▸ **PROVIDED INFORMATION**:
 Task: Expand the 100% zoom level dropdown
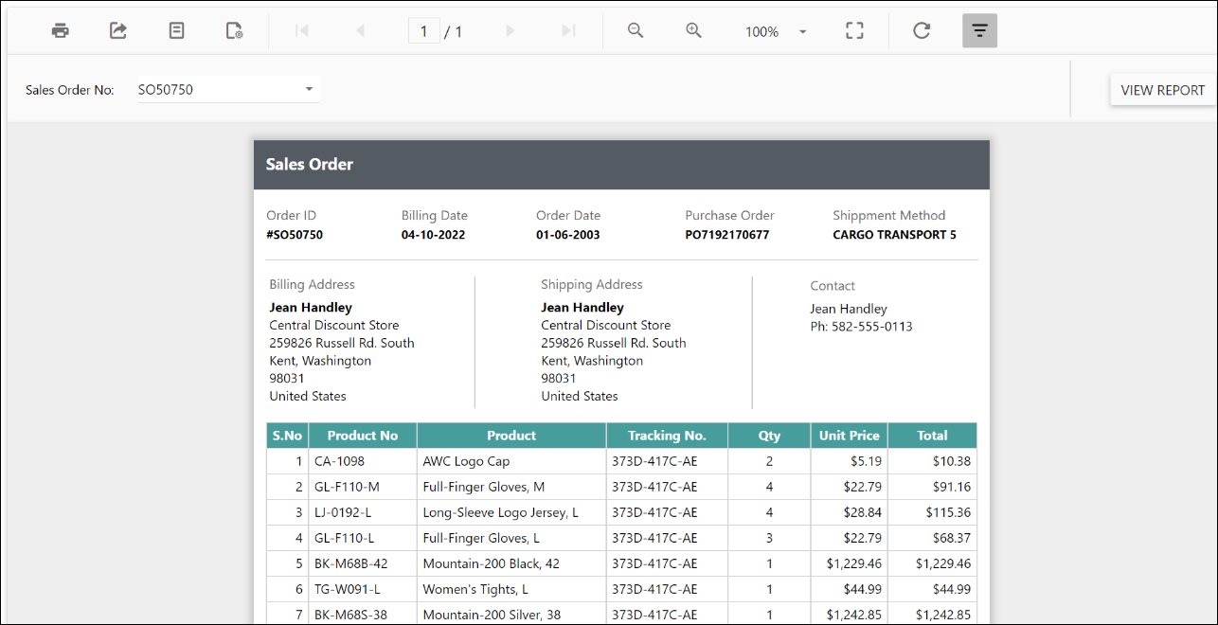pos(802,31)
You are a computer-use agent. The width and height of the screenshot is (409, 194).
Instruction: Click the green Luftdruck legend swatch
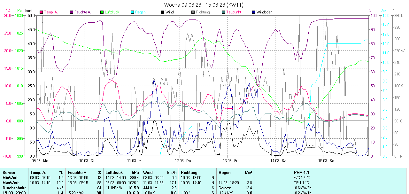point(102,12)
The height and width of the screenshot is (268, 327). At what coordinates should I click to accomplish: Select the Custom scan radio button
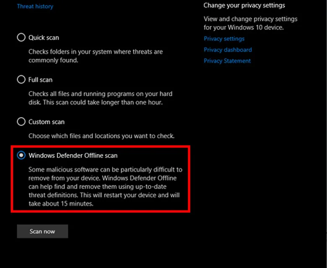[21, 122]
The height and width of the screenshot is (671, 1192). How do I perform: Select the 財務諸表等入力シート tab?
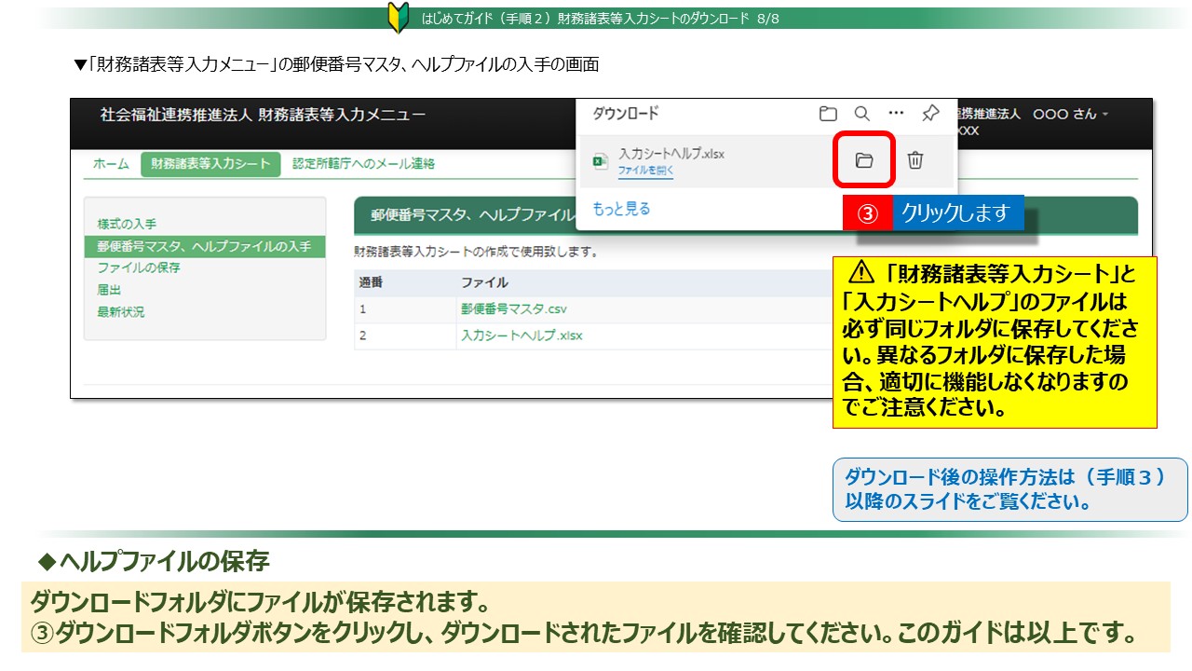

▸ **TASK GOAL**:
Your task is to repeat exactly the lines from the one containing "You are a computer-use" through the end of the material, both included, and only those, without pictures.

▸ **PROBLEM SOLUTION**:
You are a computer-use agent. The width and height of the screenshot is (409, 194).
Instruction: Click the green Luftdruck legend swatch
point(102,12)
The height and width of the screenshot is (268, 327). At what coordinates should I click to accomplish: Select the Custom scan radio button
[21, 122]
The height and width of the screenshot is (671, 1192). How do I perform: Select the 財務諸表等入力シート tab?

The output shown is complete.